What to work on: Having read the records, set them all down exactly as they appear.

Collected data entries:
-- Opening Marker --

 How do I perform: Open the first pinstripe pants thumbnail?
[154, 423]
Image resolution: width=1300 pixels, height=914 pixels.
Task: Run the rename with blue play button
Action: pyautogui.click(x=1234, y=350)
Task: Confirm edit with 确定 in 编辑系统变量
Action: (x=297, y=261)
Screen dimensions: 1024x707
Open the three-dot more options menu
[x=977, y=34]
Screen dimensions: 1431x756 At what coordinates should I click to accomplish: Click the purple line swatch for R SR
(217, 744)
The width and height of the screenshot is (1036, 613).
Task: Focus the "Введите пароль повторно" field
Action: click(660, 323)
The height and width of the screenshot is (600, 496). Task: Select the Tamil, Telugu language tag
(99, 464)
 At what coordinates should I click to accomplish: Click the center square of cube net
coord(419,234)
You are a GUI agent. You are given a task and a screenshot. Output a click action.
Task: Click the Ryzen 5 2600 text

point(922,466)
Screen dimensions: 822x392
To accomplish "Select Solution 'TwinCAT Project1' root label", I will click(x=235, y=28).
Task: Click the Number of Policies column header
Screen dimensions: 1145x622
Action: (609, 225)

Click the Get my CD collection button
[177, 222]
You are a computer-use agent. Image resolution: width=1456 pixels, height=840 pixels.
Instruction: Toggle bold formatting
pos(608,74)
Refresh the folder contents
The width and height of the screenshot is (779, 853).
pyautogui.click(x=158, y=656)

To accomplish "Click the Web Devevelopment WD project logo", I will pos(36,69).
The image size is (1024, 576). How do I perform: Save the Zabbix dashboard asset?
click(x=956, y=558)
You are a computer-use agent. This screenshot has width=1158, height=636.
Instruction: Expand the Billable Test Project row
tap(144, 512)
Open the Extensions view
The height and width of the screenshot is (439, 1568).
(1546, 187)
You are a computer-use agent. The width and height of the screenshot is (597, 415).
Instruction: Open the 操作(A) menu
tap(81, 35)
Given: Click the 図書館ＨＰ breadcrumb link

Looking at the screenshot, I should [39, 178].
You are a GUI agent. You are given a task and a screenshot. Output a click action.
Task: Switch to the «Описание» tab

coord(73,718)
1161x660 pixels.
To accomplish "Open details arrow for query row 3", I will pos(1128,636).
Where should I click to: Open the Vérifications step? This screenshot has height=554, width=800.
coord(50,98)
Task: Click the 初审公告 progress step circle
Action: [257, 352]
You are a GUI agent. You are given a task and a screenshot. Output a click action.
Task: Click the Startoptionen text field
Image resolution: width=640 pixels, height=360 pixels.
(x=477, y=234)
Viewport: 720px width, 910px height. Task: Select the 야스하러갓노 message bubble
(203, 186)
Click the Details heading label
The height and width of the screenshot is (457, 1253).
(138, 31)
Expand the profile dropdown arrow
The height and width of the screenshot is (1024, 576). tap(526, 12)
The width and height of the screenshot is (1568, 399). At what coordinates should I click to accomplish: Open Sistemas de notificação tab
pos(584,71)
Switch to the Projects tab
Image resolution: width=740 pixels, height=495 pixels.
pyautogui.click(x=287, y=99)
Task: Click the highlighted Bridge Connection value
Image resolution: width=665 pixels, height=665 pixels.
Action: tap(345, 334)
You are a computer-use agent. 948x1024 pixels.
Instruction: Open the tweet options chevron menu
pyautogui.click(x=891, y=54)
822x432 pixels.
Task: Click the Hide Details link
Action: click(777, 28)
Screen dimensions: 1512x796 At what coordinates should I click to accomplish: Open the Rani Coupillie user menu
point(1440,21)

-- Closing Marker --

Output of the exercise:
 How do I perform: Open the first pinstripe pants thumbnail?
[154, 423]
Image resolution: width=1300 pixels, height=914 pixels.
Task: Run the rename with blue play button
Action: pyautogui.click(x=1234, y=350)
Task: Confirm edit with 确定 in 编辑系统变量
Action: (x=297, y=261)
Screen dimensions: 1024x707
Open the three-dot more options menu
[x=977, y=34]
Screen dimensions: 1431x756 At what coordinates should I click to accomplish: Click the purple line swatch for R SR
(217, 744)
The width and height of the screenshot is (1036, 613).
Task: Focus the "Введите пароль повторно" field
Action: click(660, 323)
The height and width of the screenshot is (600, 496). Task: Select the Tamil, Telugu language tag
(99, 464)
 At what coordinates should I click to accomplish: Click the center square of cube net
coord(419,234)
You are a GUI agent. You are given a task and a screenshot. Output a click action.
Task: Click the Ryzen 5 2600 text

point(922,466)
Screen dimensions: 822x392
To accomplish "Select Solution 'TwinCAT Project1' root label", I will click(x=235, y=28).
Task: Click the Number of Policies column header
Screen dimensions: 1145x622
Action: (609, 225)

Click the Get my CD collection button
[177, 222]
You are a computer-use agent. Image resolution: width=1456 pixels, height=840 pixels.
Instruction: Toggle bold formatting
pos(608,74)
Refresh the folder contents
The width and height of the screenshot is (779, 853).
pyautogui.click(x=158, y=656)

To accomplish "Click the Web Devevelopment WD project logo", I will pos(36,69).
The image size is (1024, 576). How do I perform: Save the Zabbix dashboard asset?
click(x=956, y=558)
You are a computer-use agent. This screenshot has width=1158, height=636.
Instruction: Expand the Billable Test Project row
tap(144, 512)
Open the Extensions view
The height and width of the screenshot is (439, 1568).
(1546, 187)
You are a computer-use agent. The width and height of the screenshot is (597, 415).
Instruction: Open the 操作(A) menu
tap(81, 35)
Given: Click the 図書館ＨＰ breadcrumb link

Looking at the screenshot, I should [39, 178].
You are a GUI agent. You are given a task and a screenshot. Output a click action.
Task: Switch to the «Описание» tab

coord(73,718)
1161x660 pixels.
To accomplish "Open details arrow for query row 3", I will pos(1128,636).
Where should I click to: Open the Vérifications step? This screenshot has height=554, width=800.
coord(50,98)
Task: Click the 初审公告 progress step circle
Action: [257, 352]
You are a GUI agent. You are given a task and a screenshot. Output a click action.
Task: Click the Startoptionen text field
Image resolution: width=640 pixels, height=360 pixels.
(x=477, y=234)
Viewport: 720px width, 910px height. Task: Select the 야스하러갓노 message bubble
(203, 186)
Click the Details heading label
The height and width of the screenshot is (457, 1253).
(138, 31)
Expand the profile dropdown arrow
The height and width of the screenshot is (1024, 576). tap(526, 12)
The width and height of the screenshot is (1568, 399). At what coordinates should I click to accomplish: Open Sistemas de notificação tab
pos(584,71)
Switch to the Projects tab
Image resolution: width=740 pixels, height=495 pixels.
pyautogui.click(x=287, y=99)
Task: Click the highlighted Bridge Connection value
Image resolution: width=665 pixels, height=665 pixels.
Action: tap(345, 334)
You are a computer-use agent. 948x1024 pixels.
Instruction: Open the tweet options chevron menu
pyautogui.click(x=891, y=54)
822x432 pixels.
Task: Click the Hide Details link
Action: click(777, 28)
Screen dimensions: 1512x796 At what coordinates should I click to accomplish: Open the Rani Coupillie user menu
point(1440,21)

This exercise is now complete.